Question

How do you graph $y={{\left( x+3 \right)}^{2}}-1$ ?

Answer 1

Hint: We are given $y={{\left( x+3 \right)}^{2}}-1$ . First we know that the equation is a quadratic equation as it has square over ‘x’ only, so it is parabola, to sketch the graph of this we will need following this –
We find vertex, y-intercept, x-intercept.
We will then locate these points on the graph, once they are located, we will join the point and sketch the required graph.
We use the general equation $y=a{{\left( x-h \right)}^{2}}+k$ to compare so that we find $\left( h,k \right)$ .
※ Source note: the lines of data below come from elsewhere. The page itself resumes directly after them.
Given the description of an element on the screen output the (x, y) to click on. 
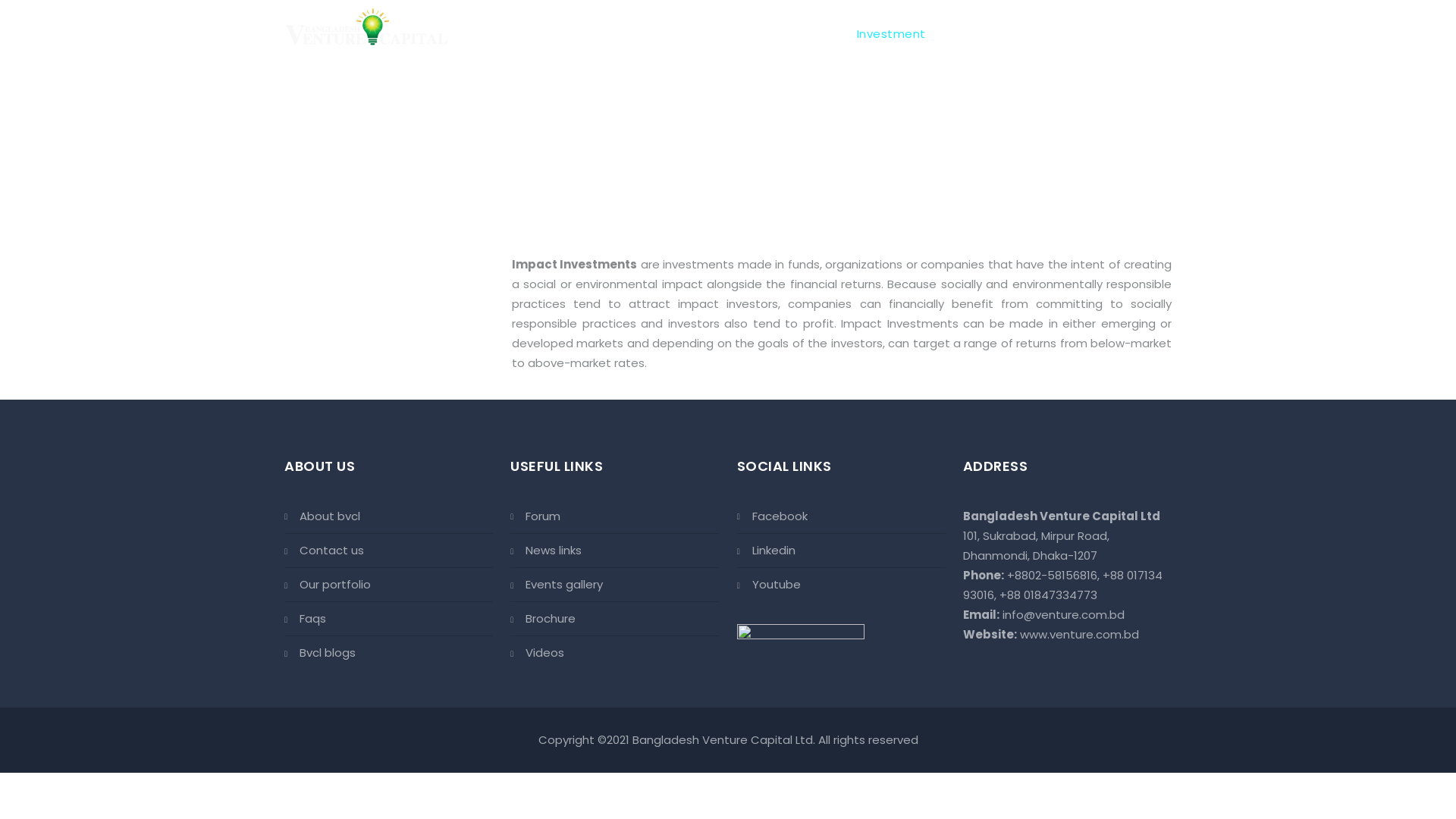
BVCL Element type: hover (366, 26)
brochure Element type: text (614, 618)
our portfolio Element type: text (388, 584)
Portfolios Element type: text (1034, 34)
bvcl blogs Element type: text (388, 652)
linkedin Element type: text (841, 550)
More Element type: text (1146, 34)
videos Element type: text (614, 652)
events gallery Element type: text (614, 584)
news links Element type: text (614, 550)
contact us Element type: text (388, 550)
Media Element type: text (1097, 34)
Home Element type: text (753, 34)
www.venture.com.bd Element type: text (1079, 634)
Services Element type: text (965, 34)
faqs Element type: text (388, 618)
forum Element type: text (614, 520)
youtube Element type: text (841, 584)
Home Element type: text (675, 168)
Investment Element type: text (891, 34)
BVCL Element type: hover (366, 26)
info@venture.com.bd Element type: text (1063, 614)
facebook Element type: text (841, 520)
about bvcl Element type: text (388, 520)
Given the description of an element on the screen output the (x, y) to click on. 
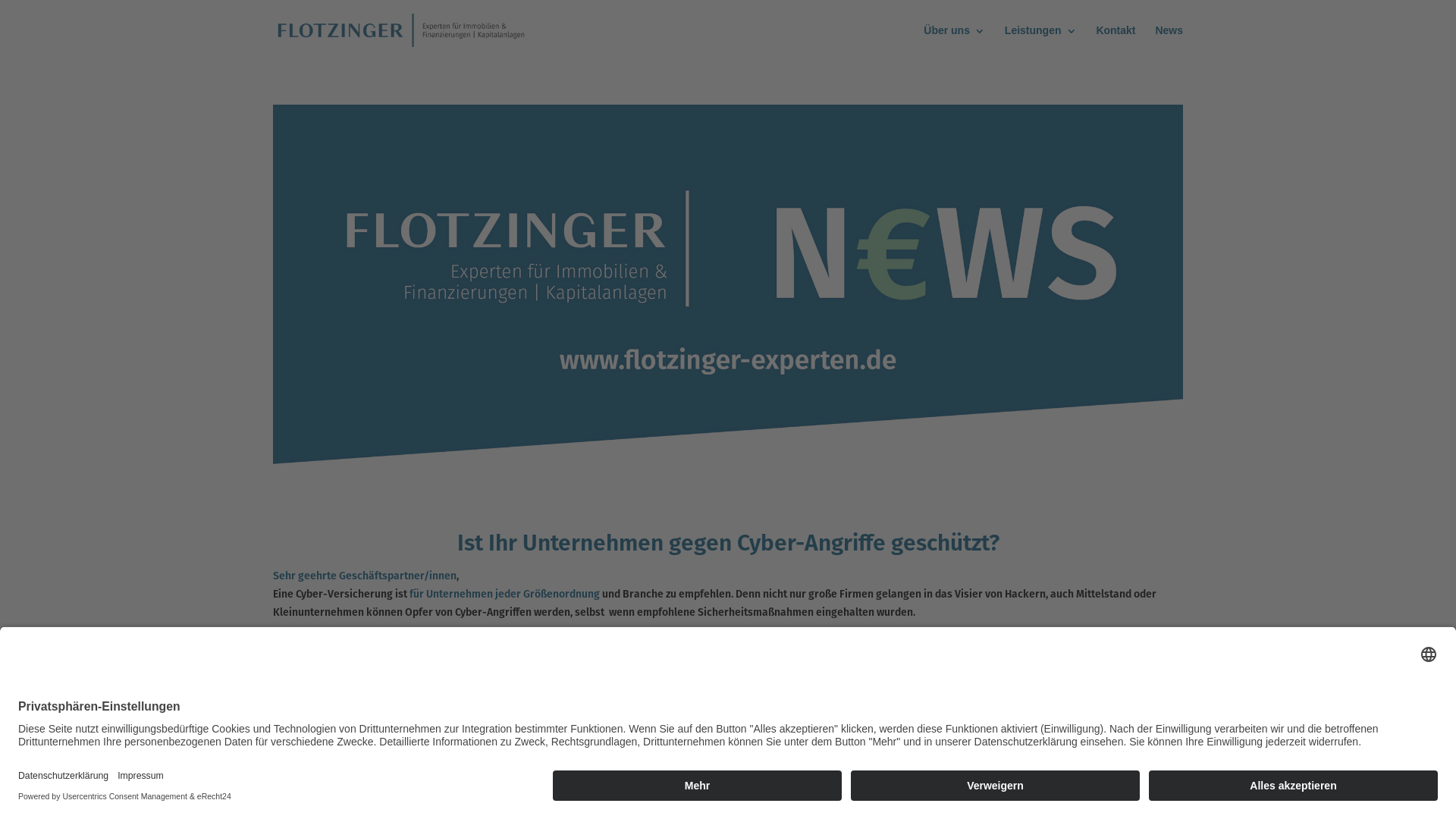
News Element type: text (1168, 36)
Kontakt Element type: text (1115, 36)
Leistungen Element type: text (1040, 36)
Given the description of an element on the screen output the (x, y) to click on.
Complete step by step answer:
We are given an equation as $y={{\left( x+3 \right)}^{2}}-1$.
We are asked to draw the graph of this equation.
As we can see that it is a quadratic equation in which ‘x’ has the highest power of 2 while ‘y’ is only linear.
So, our equation is a kind of parabola.
As we have to plot this we should know this to plot any parabola, we should know about the vertex of the parabola, axis of symmetry of the parabola and also know about some of the points that lie on the particular parabola.
In general, parabola in vertex term is given as –
$\left( y-k \right)=a{{\left( x-h \right)}^{2}}$ or $y=a{{\left( x-h \right)}^{2}}+k$
Where $\left( h,k \right)$ are the coordinates of the vertex of the parabola.
Now, to sketch the parabola $y=a{{\left( x-h \right)}^{2}}+k$
We follow following steps:
1) First we find vertex of the parabola
2) Find the y intercept by putting x=0 and solve for the value of ‘y’.
3) Find the ‘x’ intercept by putting y=0 and solve the equation for ‘x’.
4) Then we plot vertex, ‘x’ intercept, ‘y’ intercept and join the points to form the graph.
Now, we are given that $y={{\left( x+3 \right)}^{2}}-1$
So, we compare it with $y=a{{\left( x-h \right)}^{2}}+k$
We have –
$h=-3$ and $k=-1$ .
Now, as vertex is given as $\left( h,k \right)$ so we get our vertex are $\left( -3,-1 \right)$
Secondly we find the value of ‘y’ intercept.
We put x=0 in our equation, $y={{\left( x+3 \right)}^{2}}-1$ and solve for ‘y’.
We get –
$y={{\left( 0+3 \right)}^{2}}-1$
As $0+3=3$ so –
$y={{3}^{2}}-1$
$=9-1$
$y=8$
So, we get –
$y=8$
So, ‘y’ intercept is 8
Graph of ‘y’ cut y-axis at 8
Now we look for ‘x’ intercept
We put y=0, in $y={{\left( x+3 \right)}^{2}}-1$
We get –
$0={{\left( x+3 \right)}^{2}}-1$
We solve for ‘x’.
So,
$1={{\left( x+3 \right)}^{2}}$
$\begin{align}
  & \pm \sqrt{1}=x+3 \\
 & x=\pm \sqrt{1}-3 \\
\end{align}$
By simplifying, we get –
$x=\pm 1-3$
We take +1, then we get $x=+1-3=-2$ and when we take -1, we get $x=-1-3=-4$
So our x intercepts are -2 and -4.
So,
Graph of x-axis at -2 and -4.
Now, as our equation has a square over ‘x’ so the axis of symmetry is alone y-axis.
So, using vertex as $\left( h,k \right)=\left( -3,-1 \right)$
Y intercept $\left( 0,8 \right)$
X-intercept $\left( -2,0 \right)$ and $\left( -4,0 \right)$
We will put the point on a graph and sketch our required graph.

Note:
Remember that if we pick the wrong axis of symmetry then we will get the incorrect graph also that we need to pick the correct value of h and k we have –
$y={{\left( x+3 \right)}^{2}}-1$ than we have $y={{\left[ x-\left( -3 \right) \right]}^{2}}+\left( -1 \right)$
So here we compare with $y={{\left( x-h \right)}^{2}}+k$
We get –
$h=-3$ and $5=7$ , we need to precise if we recklessly pick $h=3$ and $k=1$ it will give an incorrect graph.